Mia really, really wanted to roll her eyes, but that never led to meaningful conversation with the opposite sex. She also wanted to smack David upside the head. Another bad idea. Instead, she kissed his face, all the while murmuring phrases like “lovey dovey” and “kissy wissy.” It usually worked. Just not today.
He moved her off his lap and set her on the sofa next to him. David might be tall and skinny, but he could sure push her around without breaking a sweat, which was one of the things she really hated about being short.
“Mia, I’m serious,” he said.
She sighed. “I’m serious, too, David. Robert Anderson is someone who can help me. I’m in my junior year, which means I’ll be applying to grad schools over the summer. Getting into Georgetown isn’t a sure thing. Robert can help. If you’re so concerned that it’s more than just that, then come with us to dinner. I don’t care.”
Instantly his face brightened. “You wouldn’t mind me being there?”

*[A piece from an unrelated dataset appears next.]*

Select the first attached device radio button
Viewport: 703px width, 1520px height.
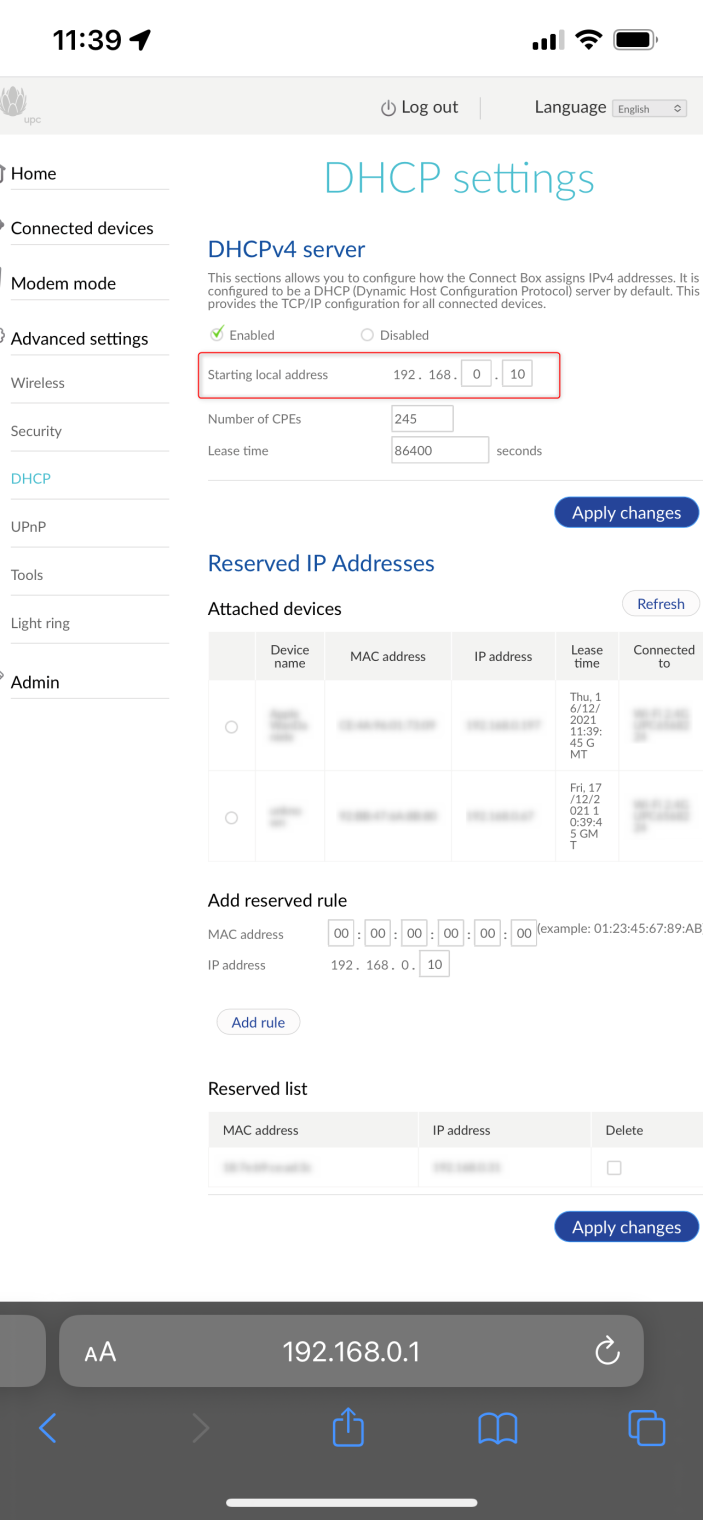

“As they say in the Valley, well, duh. Of course you’re welcome. It’s going to be boring, but if you want to be there, then be there.”
He reached for her, but instead of falling into his embrace, she rose and crossed to the window. Once there, she stared out at her view of the side street and the apartment building across the way.
“I don’t know why you don’t trust me,” she said softly, folding her arms over her chest. “You’re going to have to get over that, David, or we’re going to be in trouble.”
“I do trust you.”
Mia didn’t say anything. Although she and David were the same age, sometimes she felt years older. Maybe all that crap about girls maturing more quickly wasn’t exactly the crap she thought it was.
“I know things are different for you,” she said, not wanting to fight. “You’re in your first year of college. You haven’t even picked a major yet.”
“A lot of people haven’t.”
“I know.” She turned to face him. “I’m not being critical. I mean, most kids don’t know what they want when they enter college. I happen to be one of the ones who did.”
“You also started college when you were sixteen. What was that all about?”
He grinned as he spoke, reminding her that this was a familiar point of discussion. He accused her of being too smart for her own good while she called him a lazy bum who couldn’t pick a direction of study.
But what if they weren’t really kidding?
Mia didn’t know where the thought came from. She also didn’t like it.
“I love you,” she said intently.
David rose and crossed the floor. When he reached her, he pulled her close. “I love you, too. I want to be with you for the rest of my life.”
She leaned into him, parting her lips for his kiss. When he picked her up to carry her into the bedroom, she found she sometimes quite liked that he was big enough to push her around.